• _SHORT TASK_:
Rewrite every line of the entries below as a numbered list, leaving out the blank lines.

• _RECORDS PROVIDED_:
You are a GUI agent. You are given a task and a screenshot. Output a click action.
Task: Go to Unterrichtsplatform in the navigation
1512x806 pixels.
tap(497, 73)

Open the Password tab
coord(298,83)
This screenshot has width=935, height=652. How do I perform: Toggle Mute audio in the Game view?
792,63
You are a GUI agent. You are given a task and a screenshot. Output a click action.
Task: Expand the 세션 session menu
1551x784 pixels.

• _RESULT OF THE EXERCISE_:
1. You are a GUI agent. You are given a task and a screenshot. Output a click action.
2. Task: Go to Unterrichtsplatform in the navigation
3. 1512x806 pixels.
4. tap(497, 73)
5. Open the Password tab
6. coord(298,83)
7. This screenshot has width=935, height=652. How do I perform: Toggle Mute audio in the Game view?
8. 792,63
9. You are a GUI agent. You are given a task and a screenshot. Output a click action.
10. Task: Expand the 세션 session menu
11. 1551x784 pixels.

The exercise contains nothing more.